What you can do is you can take the email that they’ve got, we’ve done it before. Just forward it on and say: “Hey, Betty Joe, did you get this email? Can you click this link and try it and let me know?”, or send it out to a group and say: “Hey, I got this. I can’t get to it, can you guys click on this and check it out?” So, yes, user awareness is extremely important in educating them, but don’t put all your chips in that basket, because there’s lots of stuff that we defend or can use to defend within the network that we should be looking at.
Martin Bos: And network segmentation is the main thing that we don’t see. This is the stuff that is already in place in your organization: you do not have to buy a fancy appliance, you just have to get somebody who knows how to write Cisco rules or Juniper rules. And what I mean by network segmentation is, like, you know I was bashing on the HR department before, they’re blindly opening Word documents and PDFs all day long, but that’s their job. So, what can I do as an IT defender to segment the HR department, because that’s what they’re going to do, because that’s their job?
So, what I do is I take them as business units when I make combinations, and I say: “This is the HR department, and all they need to do is get to the Internet, Facebook, and there’s two or three internal applications where they enter in their customer data or their applicant data or whatever, and they need to be able to get to active directory, and that’s it.” So, I make up a list of what they need to be able to get to, and I block them from everything else in the network. And you can do every single unit in your organization that way. Is it difficult? Sure. Does it suck? Yeah, but you’re going to be protected when somebody clicks the link.

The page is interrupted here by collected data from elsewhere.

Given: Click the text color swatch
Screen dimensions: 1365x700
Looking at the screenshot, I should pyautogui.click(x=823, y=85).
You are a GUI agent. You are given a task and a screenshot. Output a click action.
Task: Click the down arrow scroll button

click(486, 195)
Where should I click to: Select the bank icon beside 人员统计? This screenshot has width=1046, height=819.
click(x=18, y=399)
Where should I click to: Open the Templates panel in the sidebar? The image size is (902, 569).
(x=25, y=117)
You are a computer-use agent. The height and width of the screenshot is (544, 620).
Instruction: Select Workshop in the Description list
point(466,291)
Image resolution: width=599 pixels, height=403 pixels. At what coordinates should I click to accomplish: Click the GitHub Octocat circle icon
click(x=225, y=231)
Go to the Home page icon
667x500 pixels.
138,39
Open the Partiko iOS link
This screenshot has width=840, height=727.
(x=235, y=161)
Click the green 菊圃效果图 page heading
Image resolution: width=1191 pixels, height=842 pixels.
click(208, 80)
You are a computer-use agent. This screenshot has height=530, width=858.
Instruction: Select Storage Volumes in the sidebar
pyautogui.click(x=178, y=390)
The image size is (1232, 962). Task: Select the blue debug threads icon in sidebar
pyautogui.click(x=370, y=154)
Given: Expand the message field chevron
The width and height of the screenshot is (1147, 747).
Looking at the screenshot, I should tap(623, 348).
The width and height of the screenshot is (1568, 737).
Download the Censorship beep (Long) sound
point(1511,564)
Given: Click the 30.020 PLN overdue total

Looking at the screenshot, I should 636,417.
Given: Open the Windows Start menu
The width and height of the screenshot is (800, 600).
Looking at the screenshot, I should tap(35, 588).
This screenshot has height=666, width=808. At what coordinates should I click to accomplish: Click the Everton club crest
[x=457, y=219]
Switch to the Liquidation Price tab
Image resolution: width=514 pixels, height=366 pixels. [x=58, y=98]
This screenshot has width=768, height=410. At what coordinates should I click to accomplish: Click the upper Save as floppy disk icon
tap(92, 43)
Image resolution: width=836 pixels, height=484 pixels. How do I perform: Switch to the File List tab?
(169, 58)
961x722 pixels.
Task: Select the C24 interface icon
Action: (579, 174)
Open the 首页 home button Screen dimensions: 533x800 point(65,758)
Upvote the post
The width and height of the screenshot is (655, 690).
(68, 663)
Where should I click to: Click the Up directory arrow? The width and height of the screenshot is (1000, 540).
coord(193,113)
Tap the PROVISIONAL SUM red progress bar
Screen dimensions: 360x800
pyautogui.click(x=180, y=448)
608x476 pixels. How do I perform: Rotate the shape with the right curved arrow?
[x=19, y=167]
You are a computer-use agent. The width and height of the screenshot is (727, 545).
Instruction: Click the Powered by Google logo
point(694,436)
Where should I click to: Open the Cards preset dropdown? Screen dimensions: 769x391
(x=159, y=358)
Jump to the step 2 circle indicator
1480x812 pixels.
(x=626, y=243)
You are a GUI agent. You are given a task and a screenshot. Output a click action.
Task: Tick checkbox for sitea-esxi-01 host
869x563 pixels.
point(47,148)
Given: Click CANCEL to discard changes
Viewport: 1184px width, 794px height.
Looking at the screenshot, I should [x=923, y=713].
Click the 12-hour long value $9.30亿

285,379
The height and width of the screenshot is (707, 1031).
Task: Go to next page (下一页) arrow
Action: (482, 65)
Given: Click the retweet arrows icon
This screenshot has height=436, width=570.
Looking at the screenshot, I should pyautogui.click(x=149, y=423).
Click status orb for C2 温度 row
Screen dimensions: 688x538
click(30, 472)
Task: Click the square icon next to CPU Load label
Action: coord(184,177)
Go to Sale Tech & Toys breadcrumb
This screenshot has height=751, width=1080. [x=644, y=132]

Eric Milam: And please, for the love of God, segment your dev environment. Because we destroy that; that’s the first place we’d look for, because we know shit’s going to be on the network that’s not patched.
Testing should encompass all defenses of an organization: again, we’ve got lots of blinky lights. You’ve spent all this money and budget making the organization solid or solidified or fortified, whatever you want to call it – make sure you’re spending that money in the right place. If you just spend too many dollars on a blinky light device and you test it and it doesn’t work – how are you going to feel about that?
Martin Bos: And do not hire the pentest team of the people that sold you the device. Hire a different team. And I’m saying that our company sells blinky lights stuff over here, and we’re on the pentest, we don’t have anything to do with that. But if our company sells you a device, we’re not going to have our company come in and pentest it. I mean, get a different company to do it.
Eric Milam: Plus, Martin and I, and I’m sure others in our group, have no problem blowing up our TS department. If they implemented something and we’re there to test it, we’re going to completely destroy it if we can. Not a lot of organizations are like that, but we pride ourselves on that. That’s it.
Martin Bos: Alright, thanks everybody!